In the past I raised rollers and a few fantails but haven't decided on what breed to concentrate on now. My children are always fasinated with the carmel colored street pigeons around town and I have to admit they are beautiful birds.
Some of the local business and city governments pay to have them removed and some of the services kill the birds or sell them to hunters for dog training.
Is there an issue with keeping feral birds in a loft? My idea would be to take some off of the removal services hands to breed them. My thought process was that even if the original loft kept birds never adapt, their offspring will.
It also seems to be a cost saving measure to start since I'm not Bill Gates and my wife isn't sure that this hobby isn't going to be expensive.
Any thoughts or ideas?

Thanks,
Randy


----------



## spirit wings (Mar 29, 2008)

randymcone said:


> I am just getting back into raising pigeons. Planning and building a loft and aviary now.
> In the past I raised rollers and a few fantails but haven't decided on what breed to concentrate on now.

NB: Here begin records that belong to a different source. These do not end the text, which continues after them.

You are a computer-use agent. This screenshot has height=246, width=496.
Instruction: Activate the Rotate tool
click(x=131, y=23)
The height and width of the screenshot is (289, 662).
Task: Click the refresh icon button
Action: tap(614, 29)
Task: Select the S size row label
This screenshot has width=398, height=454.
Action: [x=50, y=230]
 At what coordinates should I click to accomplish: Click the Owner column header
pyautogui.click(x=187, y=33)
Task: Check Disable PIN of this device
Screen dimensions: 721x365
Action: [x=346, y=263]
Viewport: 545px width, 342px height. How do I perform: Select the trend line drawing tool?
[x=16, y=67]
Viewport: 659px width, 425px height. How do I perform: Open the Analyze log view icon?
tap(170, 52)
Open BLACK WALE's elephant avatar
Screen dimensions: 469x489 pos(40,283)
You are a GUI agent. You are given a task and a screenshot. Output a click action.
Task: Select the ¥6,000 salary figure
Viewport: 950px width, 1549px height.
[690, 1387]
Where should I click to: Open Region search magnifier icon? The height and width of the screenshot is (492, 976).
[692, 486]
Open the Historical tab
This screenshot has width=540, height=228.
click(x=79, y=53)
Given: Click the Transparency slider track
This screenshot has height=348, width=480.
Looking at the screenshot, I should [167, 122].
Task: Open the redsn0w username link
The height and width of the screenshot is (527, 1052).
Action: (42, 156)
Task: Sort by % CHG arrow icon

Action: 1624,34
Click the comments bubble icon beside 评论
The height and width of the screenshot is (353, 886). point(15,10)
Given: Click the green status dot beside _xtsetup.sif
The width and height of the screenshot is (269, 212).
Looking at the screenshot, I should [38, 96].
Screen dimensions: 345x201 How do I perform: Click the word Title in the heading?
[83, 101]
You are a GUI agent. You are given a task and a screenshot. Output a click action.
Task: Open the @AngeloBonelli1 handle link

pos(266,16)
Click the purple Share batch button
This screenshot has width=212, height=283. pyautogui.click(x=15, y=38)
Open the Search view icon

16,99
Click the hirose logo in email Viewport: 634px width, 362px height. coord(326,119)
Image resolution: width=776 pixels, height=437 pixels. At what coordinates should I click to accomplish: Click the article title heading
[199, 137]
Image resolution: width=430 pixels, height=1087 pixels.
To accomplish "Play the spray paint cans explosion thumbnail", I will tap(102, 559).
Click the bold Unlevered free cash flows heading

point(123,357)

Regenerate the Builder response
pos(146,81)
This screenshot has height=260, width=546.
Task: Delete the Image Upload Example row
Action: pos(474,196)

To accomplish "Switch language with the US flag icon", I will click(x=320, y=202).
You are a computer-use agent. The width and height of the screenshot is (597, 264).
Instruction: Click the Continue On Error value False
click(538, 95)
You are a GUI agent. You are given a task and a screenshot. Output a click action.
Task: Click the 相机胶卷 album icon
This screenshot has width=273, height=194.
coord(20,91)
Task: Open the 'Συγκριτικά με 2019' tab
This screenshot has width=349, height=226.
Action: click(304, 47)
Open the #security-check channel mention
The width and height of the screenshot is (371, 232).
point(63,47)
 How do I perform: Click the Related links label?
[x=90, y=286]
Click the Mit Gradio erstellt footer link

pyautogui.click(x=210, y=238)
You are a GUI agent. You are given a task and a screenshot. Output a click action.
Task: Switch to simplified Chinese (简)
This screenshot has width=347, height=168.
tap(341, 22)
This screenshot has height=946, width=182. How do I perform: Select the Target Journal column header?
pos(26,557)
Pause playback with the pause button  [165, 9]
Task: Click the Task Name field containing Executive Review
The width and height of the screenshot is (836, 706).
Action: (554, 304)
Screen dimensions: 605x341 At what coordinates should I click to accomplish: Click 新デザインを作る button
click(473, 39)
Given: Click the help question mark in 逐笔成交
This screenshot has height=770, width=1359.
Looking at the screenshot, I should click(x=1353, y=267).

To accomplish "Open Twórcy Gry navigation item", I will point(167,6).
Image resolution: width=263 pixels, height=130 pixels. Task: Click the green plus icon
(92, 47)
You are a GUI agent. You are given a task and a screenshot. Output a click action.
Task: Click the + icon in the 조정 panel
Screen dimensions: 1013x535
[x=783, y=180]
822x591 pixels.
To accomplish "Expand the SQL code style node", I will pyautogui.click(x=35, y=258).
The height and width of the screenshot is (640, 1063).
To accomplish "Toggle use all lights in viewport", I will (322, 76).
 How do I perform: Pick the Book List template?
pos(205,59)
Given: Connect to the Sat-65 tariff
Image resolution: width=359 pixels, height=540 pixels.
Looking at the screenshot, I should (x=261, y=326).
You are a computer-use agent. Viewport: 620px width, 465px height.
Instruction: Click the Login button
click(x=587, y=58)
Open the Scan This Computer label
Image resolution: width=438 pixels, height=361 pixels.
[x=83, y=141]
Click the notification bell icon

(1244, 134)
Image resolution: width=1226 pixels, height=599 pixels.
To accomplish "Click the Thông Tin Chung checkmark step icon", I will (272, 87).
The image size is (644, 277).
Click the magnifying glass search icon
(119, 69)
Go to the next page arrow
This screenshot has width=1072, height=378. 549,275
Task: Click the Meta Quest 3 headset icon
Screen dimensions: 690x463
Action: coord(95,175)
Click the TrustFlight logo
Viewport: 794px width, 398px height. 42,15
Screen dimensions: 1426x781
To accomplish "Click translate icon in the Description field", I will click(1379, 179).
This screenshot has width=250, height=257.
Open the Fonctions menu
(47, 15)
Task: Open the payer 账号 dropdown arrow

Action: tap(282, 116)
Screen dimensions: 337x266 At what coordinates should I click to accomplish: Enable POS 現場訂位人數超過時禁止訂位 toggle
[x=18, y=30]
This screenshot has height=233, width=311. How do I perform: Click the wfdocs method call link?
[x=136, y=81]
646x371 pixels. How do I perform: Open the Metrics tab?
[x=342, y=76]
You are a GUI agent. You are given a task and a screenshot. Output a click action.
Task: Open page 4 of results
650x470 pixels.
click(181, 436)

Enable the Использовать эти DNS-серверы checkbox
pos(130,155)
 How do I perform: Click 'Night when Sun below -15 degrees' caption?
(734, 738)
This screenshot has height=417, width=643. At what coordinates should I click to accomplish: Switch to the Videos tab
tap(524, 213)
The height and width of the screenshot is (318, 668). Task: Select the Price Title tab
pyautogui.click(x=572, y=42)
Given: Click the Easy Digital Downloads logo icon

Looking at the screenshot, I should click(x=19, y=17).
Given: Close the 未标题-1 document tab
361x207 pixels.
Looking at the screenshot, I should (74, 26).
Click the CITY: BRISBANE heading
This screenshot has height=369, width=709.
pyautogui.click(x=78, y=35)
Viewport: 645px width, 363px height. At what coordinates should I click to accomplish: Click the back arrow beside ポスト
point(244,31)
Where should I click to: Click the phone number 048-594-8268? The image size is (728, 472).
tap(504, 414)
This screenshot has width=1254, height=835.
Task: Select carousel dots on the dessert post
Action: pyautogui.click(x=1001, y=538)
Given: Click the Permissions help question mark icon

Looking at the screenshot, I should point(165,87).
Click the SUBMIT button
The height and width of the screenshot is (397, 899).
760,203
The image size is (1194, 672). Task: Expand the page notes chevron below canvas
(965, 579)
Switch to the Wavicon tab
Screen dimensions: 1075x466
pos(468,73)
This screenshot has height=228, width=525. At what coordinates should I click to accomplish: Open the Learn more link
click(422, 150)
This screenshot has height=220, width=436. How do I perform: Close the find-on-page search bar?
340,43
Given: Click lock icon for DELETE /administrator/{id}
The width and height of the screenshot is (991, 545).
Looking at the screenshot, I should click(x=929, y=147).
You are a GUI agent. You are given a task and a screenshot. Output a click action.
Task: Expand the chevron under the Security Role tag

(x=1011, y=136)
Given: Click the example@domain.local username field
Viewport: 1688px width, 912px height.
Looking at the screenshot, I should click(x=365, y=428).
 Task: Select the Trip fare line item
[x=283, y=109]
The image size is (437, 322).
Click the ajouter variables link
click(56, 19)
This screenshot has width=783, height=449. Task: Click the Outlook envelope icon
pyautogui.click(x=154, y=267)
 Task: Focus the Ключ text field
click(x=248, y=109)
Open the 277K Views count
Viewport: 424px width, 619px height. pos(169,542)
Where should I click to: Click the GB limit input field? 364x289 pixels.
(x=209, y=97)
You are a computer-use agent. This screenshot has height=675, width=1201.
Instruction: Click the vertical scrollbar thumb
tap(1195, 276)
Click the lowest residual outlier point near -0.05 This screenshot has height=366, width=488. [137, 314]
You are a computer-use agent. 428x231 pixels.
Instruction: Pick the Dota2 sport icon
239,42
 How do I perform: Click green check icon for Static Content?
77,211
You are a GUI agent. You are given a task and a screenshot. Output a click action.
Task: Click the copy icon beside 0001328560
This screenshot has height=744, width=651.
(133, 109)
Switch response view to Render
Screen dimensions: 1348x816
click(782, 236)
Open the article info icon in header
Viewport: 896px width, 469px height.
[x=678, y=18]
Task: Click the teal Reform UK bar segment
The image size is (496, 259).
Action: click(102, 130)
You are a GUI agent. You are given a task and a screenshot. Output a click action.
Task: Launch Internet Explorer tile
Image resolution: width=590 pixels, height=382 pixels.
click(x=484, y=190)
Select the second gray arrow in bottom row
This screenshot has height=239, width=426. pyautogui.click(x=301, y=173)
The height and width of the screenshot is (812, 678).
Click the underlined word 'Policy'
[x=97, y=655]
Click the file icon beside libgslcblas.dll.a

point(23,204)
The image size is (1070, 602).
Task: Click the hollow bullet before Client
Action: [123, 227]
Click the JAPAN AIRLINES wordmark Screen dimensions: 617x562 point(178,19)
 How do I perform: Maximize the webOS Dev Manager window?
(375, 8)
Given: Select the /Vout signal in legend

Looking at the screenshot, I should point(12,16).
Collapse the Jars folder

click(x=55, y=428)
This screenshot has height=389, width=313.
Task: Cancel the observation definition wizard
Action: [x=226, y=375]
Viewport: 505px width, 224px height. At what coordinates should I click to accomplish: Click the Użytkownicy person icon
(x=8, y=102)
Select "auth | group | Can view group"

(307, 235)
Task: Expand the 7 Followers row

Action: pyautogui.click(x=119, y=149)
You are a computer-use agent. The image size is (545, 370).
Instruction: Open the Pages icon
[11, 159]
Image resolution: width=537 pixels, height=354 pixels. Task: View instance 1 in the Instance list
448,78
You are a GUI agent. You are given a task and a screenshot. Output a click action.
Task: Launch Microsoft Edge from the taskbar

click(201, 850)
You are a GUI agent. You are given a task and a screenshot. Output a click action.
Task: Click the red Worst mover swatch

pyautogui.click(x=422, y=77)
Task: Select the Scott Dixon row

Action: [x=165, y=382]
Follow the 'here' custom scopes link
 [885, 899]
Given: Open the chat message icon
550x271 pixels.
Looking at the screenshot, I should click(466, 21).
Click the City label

My children are always fasinated with the carmel colored street pigeons around town and I have to admit they are beautiful birds.
> Some of the local business and city governments pay to have them removed and some of the services kill the birds or sell them to hunters for dog training.
> Is there an issue with keeping feral birds in a loft? My idea would be to take some off of the removal services hands to breed them. My thought process was that even if the original loft kept birds never adapt, their offspring will.
> ...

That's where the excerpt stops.